(DATA EXTRACT):
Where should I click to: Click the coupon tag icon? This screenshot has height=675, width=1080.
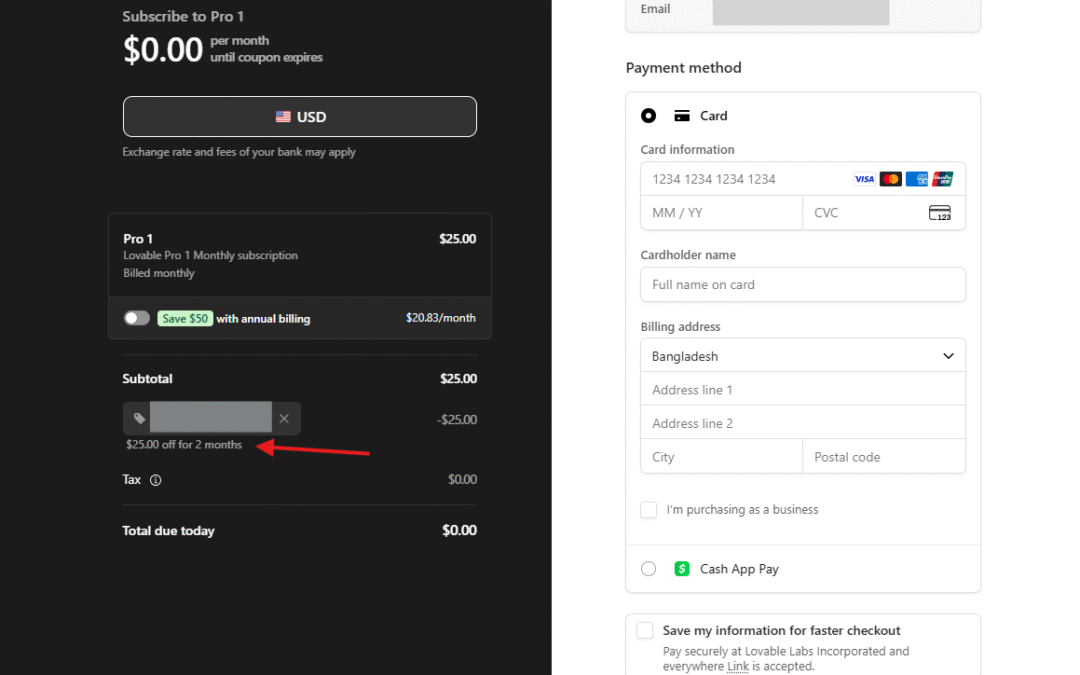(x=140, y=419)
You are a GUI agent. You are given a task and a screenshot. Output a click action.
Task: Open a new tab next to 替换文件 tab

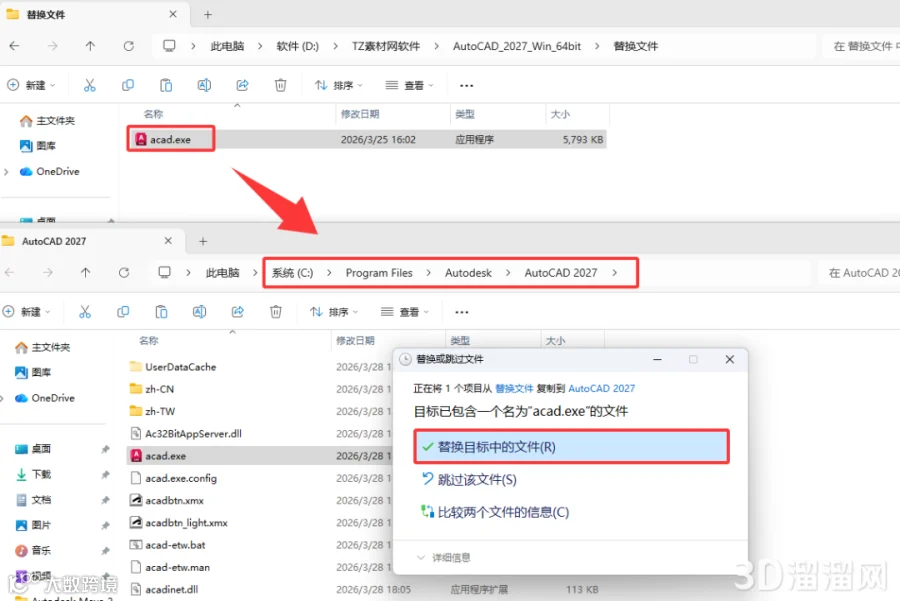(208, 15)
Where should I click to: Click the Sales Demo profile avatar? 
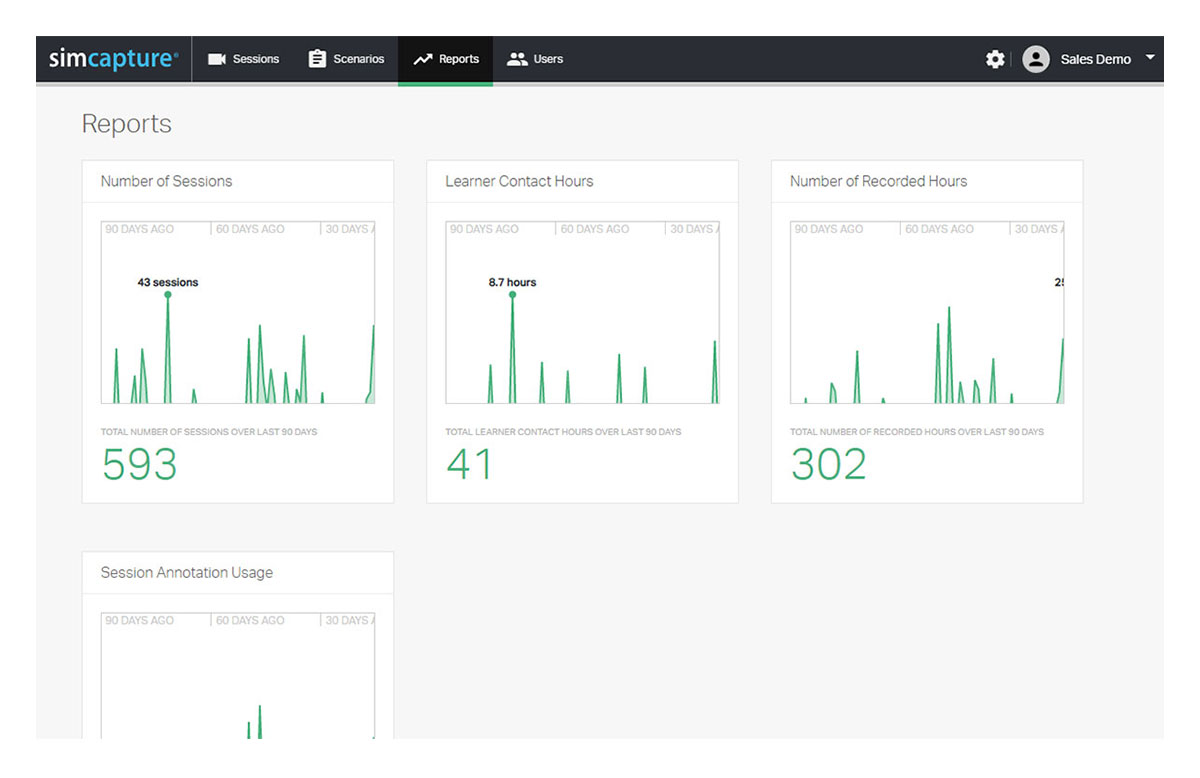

(EXERCISE REQUIREMENTS): Where the material above includes pictures, omit them and retype everything else exactly.

(TASK RESPONSE):
Where should I click to: Click the coupon tag icon? This screenshot has height=675, width=1080.
(x=140, y=419)
You are a GUI agent. You are given a task and a screenshot. Output a click action.
Task: Open a new tab next to 替换文件 tab

(208, 15)
Where should I click to: Click the Sales Demo profile avatar? 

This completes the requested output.